Comme l’indique l’agence d’urbanisme de Lyon dans
ses crobars humoristiques, le sentiment de progrès n’est pas
au rendez-vous de cette réflexion sur trente années d’exercice
professionnel, quand l’idée d’application de la science à la
réalité devrait y conduire. D’après la description de Cécile
Crespy pour la région PACA, la recherche urbaine n’est pas
un souci explicite des instances régionales mises en place
pour négocier les crédits de recherche avec l’instance
nationale. Etait-ce d’ailleurs de recherche urbaine qu’il
s’agissait dans les balbutiements de la recherche contractuelle
quand une recherche coopérative sur programme envoyait
une centaine de chercheurs scruter le changement dans un
village breton. Edgar Morin a rendu célèbre Plozévet, en
enfreignant les règles de la diffusion discrète de la recherche
scientifique. Progressivement Bernard Paillard a créé, après
lui, les conditions pour que se développent en cet endroit des
initiatives Sciences et société, comme le recommandent
aujourd’hui le CNRS et les instances européennes.
C’est en effet l’intelligence collective du lieu qu’entendent
développer chercheurs urbains, élus, fonctionnaires, professionnels
et autres acteurs soucieux de développer leurs lignes
d’action dans l’entente réciproque. La vision pacifiée des situations
qu’entraîne leur problématisation en termes de gouvernance
peut conduire à l’immobilisme ; mais les déplacements
introduits par les chercheurs, peuvent aider à résoudre, ou
du moins à reformuler, des situations que le conflit maintenait
bloquées. L’intervention dans la ville aujourd’hui mobilise
un très grand nombre d’acteurs dont les intelligences ne
peuvent être mises en synergie que par des démarches incluant
la recherche, estime Edith Heurgon. Plusieurs grandes entreprises,
notamment la RATP, se sont ingéniées à construire
des dispositifs en ce sens et à s’associer des chercheurs selon
diverses modalités. C’est ainsi que le sociologue Isaac Joseph
a vécu un long compagnonnage avec la RATP et a développé
des relations de travail à tous les niveaux de l’entreprise.
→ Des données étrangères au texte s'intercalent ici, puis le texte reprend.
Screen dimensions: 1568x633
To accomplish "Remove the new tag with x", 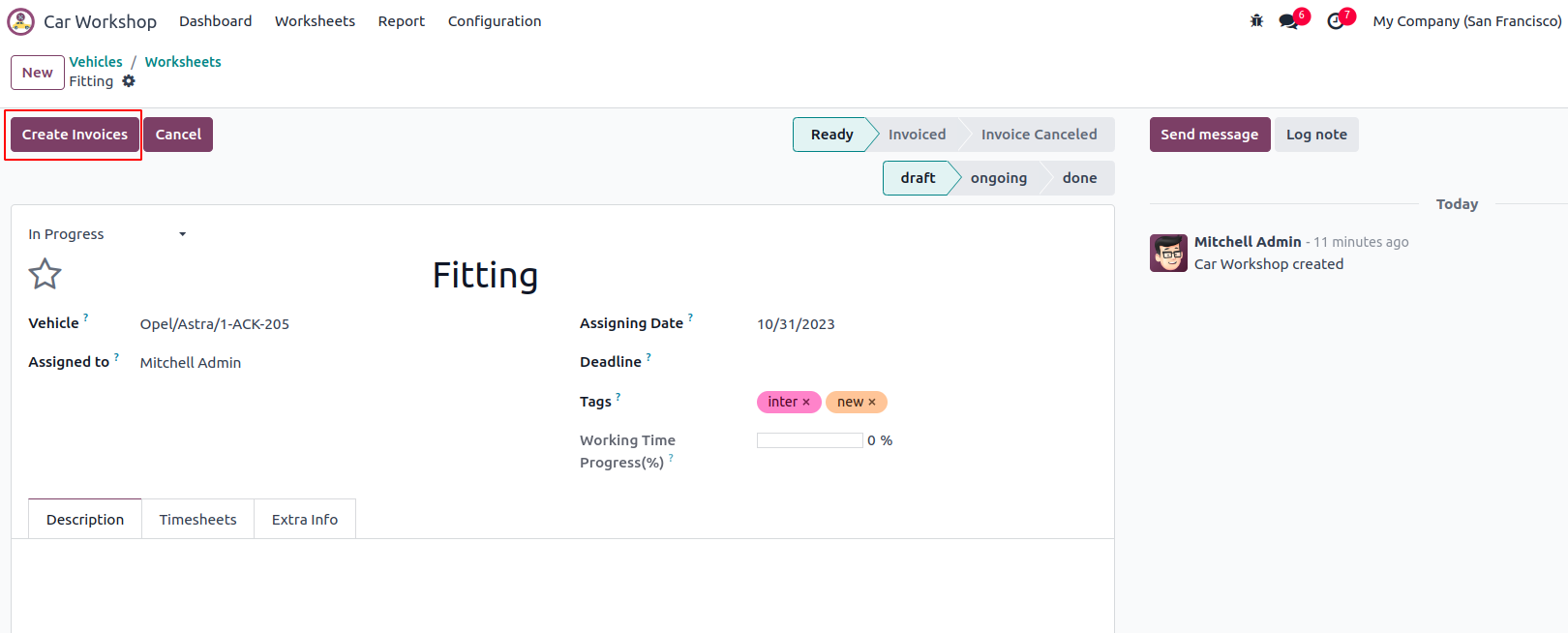I will pyautogui.click(x=872, y=402).
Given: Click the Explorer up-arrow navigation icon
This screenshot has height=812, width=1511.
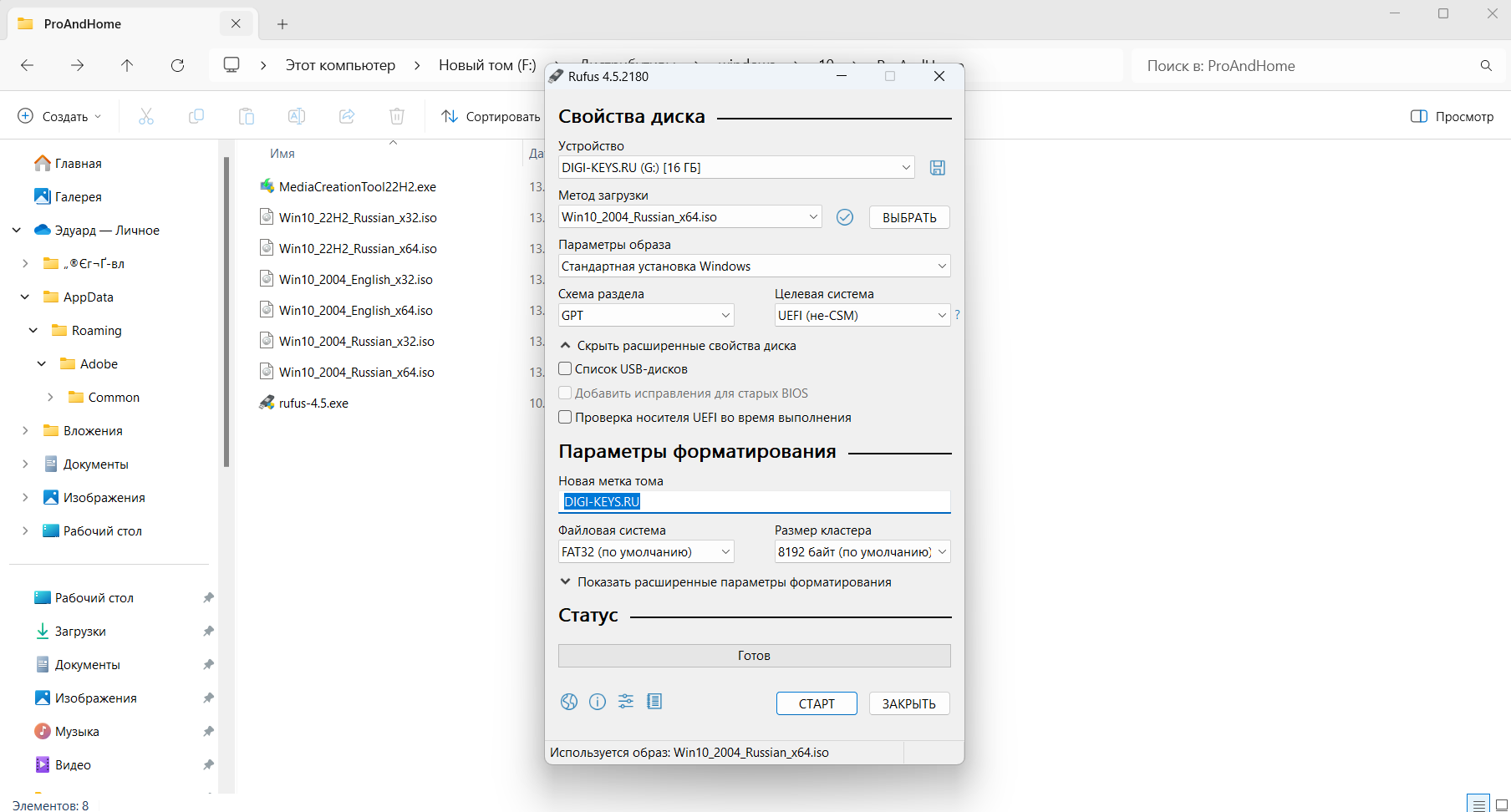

Le peintre Maria-Helena Vieira da Silva avec laquelle
nous refermons ce dossier donne à sentir les multiples perspectives
qui composent la ville. Le « promeneur invisible »
rencontre la ville comme labyrinthe, espace aux angles morts,
dans lequel le guide une lumière qu’il découvre dans la
frontalité. La reproduction en noir et blanc ne rend pas
compte de la finesse et de la complexité d’une oeuvre qui a
répété pendant soixante ans cette création à partir de la ville.
Le peintre nous dit que la ville est un objet global, moins un
observatoire qu’un instrument de vision, une machine à
fragmentation et à cohésion en même temps.